══ SUPPLIED ENTRIES

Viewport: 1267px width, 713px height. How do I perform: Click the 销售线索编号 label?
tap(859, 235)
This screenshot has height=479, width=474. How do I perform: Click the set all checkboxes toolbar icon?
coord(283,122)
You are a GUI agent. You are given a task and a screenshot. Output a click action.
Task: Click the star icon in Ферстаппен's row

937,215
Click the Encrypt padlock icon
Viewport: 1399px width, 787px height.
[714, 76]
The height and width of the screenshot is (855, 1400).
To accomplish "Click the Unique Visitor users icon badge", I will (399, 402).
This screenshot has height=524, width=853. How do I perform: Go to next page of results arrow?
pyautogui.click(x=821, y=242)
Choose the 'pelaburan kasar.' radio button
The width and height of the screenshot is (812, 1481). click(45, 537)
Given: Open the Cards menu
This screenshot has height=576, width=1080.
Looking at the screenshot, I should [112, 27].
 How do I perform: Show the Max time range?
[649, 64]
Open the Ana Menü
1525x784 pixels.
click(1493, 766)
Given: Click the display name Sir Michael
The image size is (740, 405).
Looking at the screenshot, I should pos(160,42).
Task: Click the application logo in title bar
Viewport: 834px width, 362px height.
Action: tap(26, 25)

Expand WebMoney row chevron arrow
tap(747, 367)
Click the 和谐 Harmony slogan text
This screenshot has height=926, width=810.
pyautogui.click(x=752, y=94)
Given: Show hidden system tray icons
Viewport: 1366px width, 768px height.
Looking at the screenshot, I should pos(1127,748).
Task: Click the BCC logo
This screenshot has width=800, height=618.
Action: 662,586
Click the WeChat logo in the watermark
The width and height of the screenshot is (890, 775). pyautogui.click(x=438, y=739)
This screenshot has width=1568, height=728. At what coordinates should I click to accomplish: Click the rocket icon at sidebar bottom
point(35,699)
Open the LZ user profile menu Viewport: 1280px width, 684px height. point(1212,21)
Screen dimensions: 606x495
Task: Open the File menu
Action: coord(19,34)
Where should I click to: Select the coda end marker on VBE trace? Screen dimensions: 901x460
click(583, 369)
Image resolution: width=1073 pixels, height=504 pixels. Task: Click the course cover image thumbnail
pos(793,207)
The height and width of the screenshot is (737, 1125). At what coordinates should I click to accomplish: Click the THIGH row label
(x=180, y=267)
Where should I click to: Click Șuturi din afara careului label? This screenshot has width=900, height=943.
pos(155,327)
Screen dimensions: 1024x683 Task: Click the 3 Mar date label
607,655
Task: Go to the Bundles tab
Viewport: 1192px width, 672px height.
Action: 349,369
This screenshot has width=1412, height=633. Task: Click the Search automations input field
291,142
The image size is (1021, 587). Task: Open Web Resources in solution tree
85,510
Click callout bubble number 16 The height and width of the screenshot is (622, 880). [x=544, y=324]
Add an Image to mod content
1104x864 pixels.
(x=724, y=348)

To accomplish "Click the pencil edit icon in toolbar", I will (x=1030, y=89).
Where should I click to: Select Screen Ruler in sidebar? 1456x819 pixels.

════

_TASK OBJECTIVE_
Reproduce every line above without error.

_EXERCISE RESULT_
Viewport: 1267px width, 713px height. How do I perform: Click the 销售线索编号 label?
tap(859, 235)
This screenshot has height=479, width=474. How do I perform: Click the set all checkboxes toolbar icon?
coord(283,122)
You are a GUI agent. You are given a task and a screenshot. Output a click action.
Task: Click the star icon in Ферстаппен's row

937,215
Click the Encrypt padlock icon
Viewport: 1399px width, 787px height.
[714, 76]
The height and width of the screenshot is (855, 1400).
To accomplish "Click the Unique Visitor users icon badge", I will (399, 402).
This screenshot has height=524, width=853. How do I perform: Go to next page of results arrow?
pyautogui.click(x=821, y=242)
Choose the 'pelaburan kasar.' radio button
The width and height of the screenshot is (812, 1481). click(45, 537)
Given: Open the Cards menu
This screenshot has height=576, width=1080.
Looking at the screenshot, I should [112, 27].
 How do I perform: Show the Max time range?
[649, 64]
Open the Ana Menü
1525x784 pixels.
click(1493, 766)
Given: Click the display name Sir Michael
The image size is (740, 405).
Looking at the screenshot, I should pos(160,42).
Task: Click the application logo in title bar
Viewport: 834px width, 362px height.
Action: tap(26, 25)

Expand WebMoney row chevron arrow
tap(747, 367)
Click the 和谐 Harmony slogan text
This screenshot has height=926, width=810.
pyautogui.click(x=752, y=94)
Given: Show hidden system tray icons
Viewport: 1366px width, 768px height.
Looking at the screenshot, I should pos(1127,748).
Task: Click the BCC logo
This screenshot has width=800, height=618.
Action: 662,586
Click the WeChat logo in the watermark
The width and height of the screenshot is (890, 775). pyautogui.click(x=438, y=739)
This screenshot has width=1568, height=728. At what coordinates should I click to accomplish: Click the rocket icon at sidebar bottom
point(35,699)
Open the LZ user profile menu Viewport: 1280px width, 684px height. point(1212,21)
Screen dimensions: 606x495
Task: Open the File menu
Action: coord(19,34)
Where should I click to: Select the coda end marker on VBE trace? Screen dimensions: 901x460
click(583, 369)
Image resolution: width=1073 pixels, height=504 pixels. Task: Click the course cover image thumbnail
pos(793,207)
The height and width of the screenshot is (737, 1125). At what coordinates should I click to accomplish: Click the THIGH row label
(x=180, y=267)
Where should I click to: Click Șuturi din afara careului label? This screenshot has width=900, height=943.
pos(155,327)
Screen dimensions: 1024x683 Task: Click the 3 Mar date label
607,655
Task: Go to the Bundles tab
Viewport: 1192px width, 672px height.
Action: 349,369
This screenshot has width=1412, height=633. Task: Click the Search automations input field
291,142
The image size is (1021, 587). Task: Open Web Resources in solution tree
85,510
Click callout bubble number 16 The height and width of the screenshot is (622, 880). [x=544, y=324]
Add an Image to mod content
1104x864 pixels.
(x=724, y=348)

To accomplish "Click the pencil edit icon in toolbar", I will (x=1030, y=89).
Where should I click to: Select Screen Ruler in sidebar? 1456x819 pixels.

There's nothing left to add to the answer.